**Assignment:** Continue the interview about tooth brushing from the point where it stops.

Anita: If one fails to brush at bedtime as advised, is brushing after food as opposed to brushing before food more beneficial?
Dr Ogunye: Yes, brushing after food is definitely more beneficial. It cleanses the mouth of food debris, and food debris from refined carbohydrates (such as sugar-sweetened beverages, fruit juices, pastries, white bread, white rice and others) is one of the risk factors for caries and even (albeit indirectly) periodontal diseases.
Brushing after food also helps to quickly normalize the Ph of the oral cavity. Intake of refined carbohydrates lowers the Ph of the oral cavity, making it acidic, and this acidic environment allows for microorganisms to thrive and also aids the decalcification (loss of calcium) of the enamel layer of the teeth.
Anita: Some say we are supposed to brush three times a day, how true is that? Does that imply we carry our toothbrushes with us and brush in the course of our day?

**Extracted information:**
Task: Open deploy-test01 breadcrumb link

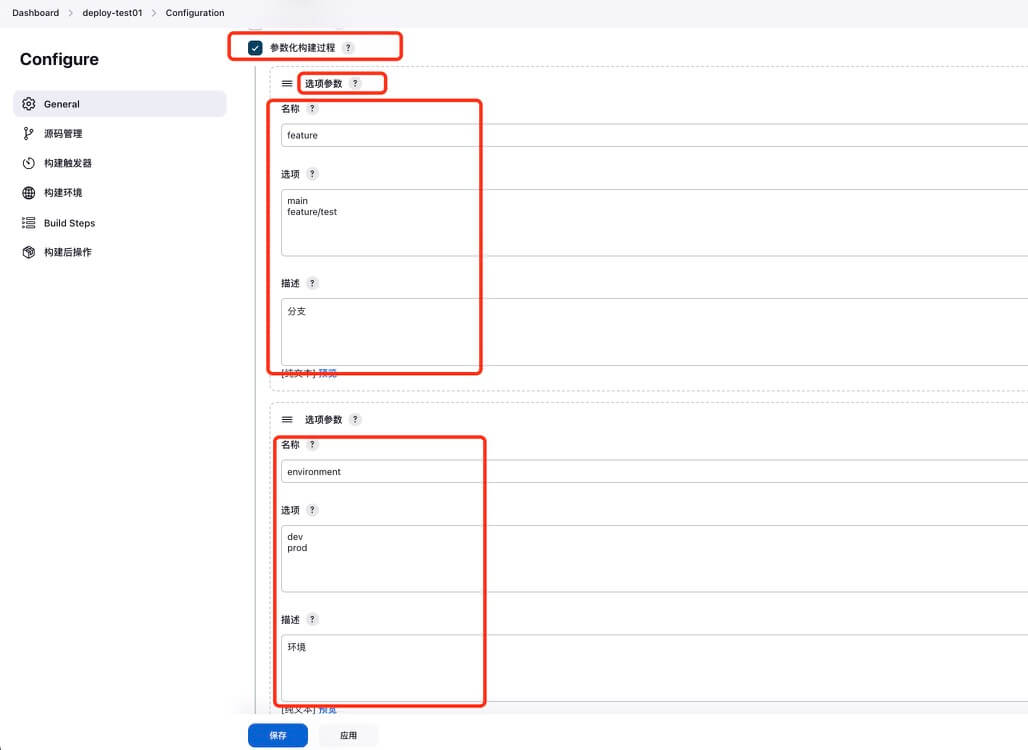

...

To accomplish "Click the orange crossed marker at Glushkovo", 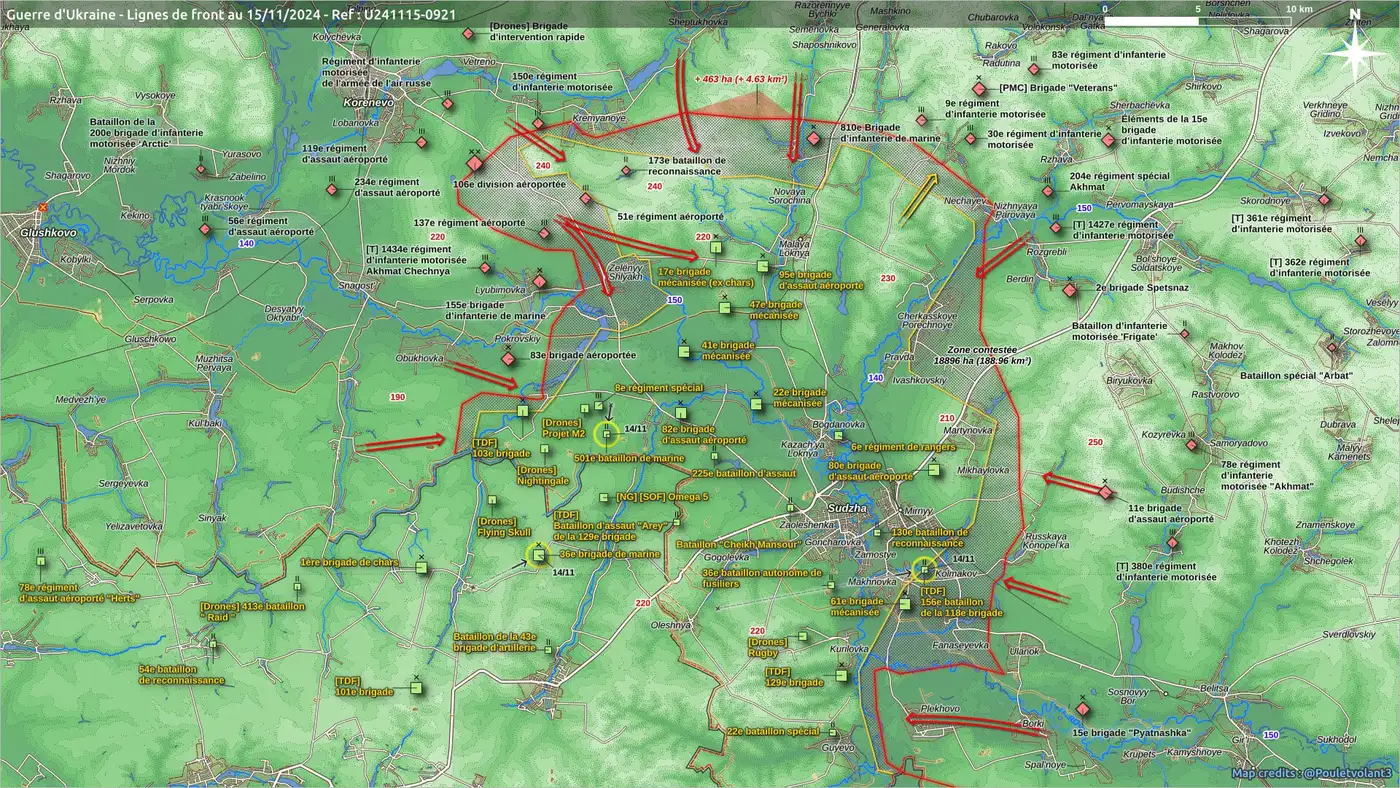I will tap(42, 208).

**Output of the exercise:**
Dr Ogunye: As dentists, our advice is to brush after every meal, ideally. But due to our daily schedules we know that might not be realistic, so what we advocate is that you brush twice daily: after breakfast in the mornings and just before going to bed at night. You can drink lots of water and rinse out your mouth after other meals if you will are unable to brush at those times.
Anita: I have heard that toothpicks are unhealthy for our teeth. If that is true, please, tell us about dental floss, the healthier alternative.
Dr Ogunye: Yes, toothpicks have been proven to be quite damaging to the periodontium, the specialized tissues that both surround and support the teeth. It physically traumatizes and destroys these tissues, thereby removing the innate protective effects that intact tissues have against microorganisms in the mouth. It even helps to introduce microorganisms into the spaces around the teeth and this way, you are helping the microorganisms by giving them a free ride to a less oxygen-rich environment where a lot of them thrive and do a great deal of damage.
Dental floss has been advocated for years now as it does not damage the gingival and periodontal tissues if used appropriately. Also, it can navigate the tight contacts between teeth better than a toothpick can, which gives a more effective clearance of food debris from between the teeth. It is also an excellent alternative for people who find it difficult to brush after meals. It is affordable, available, and it doesn’t take up a lot of space.
Anita: What’s the best way to store our toothbrush? I have gotten varying advice from the media.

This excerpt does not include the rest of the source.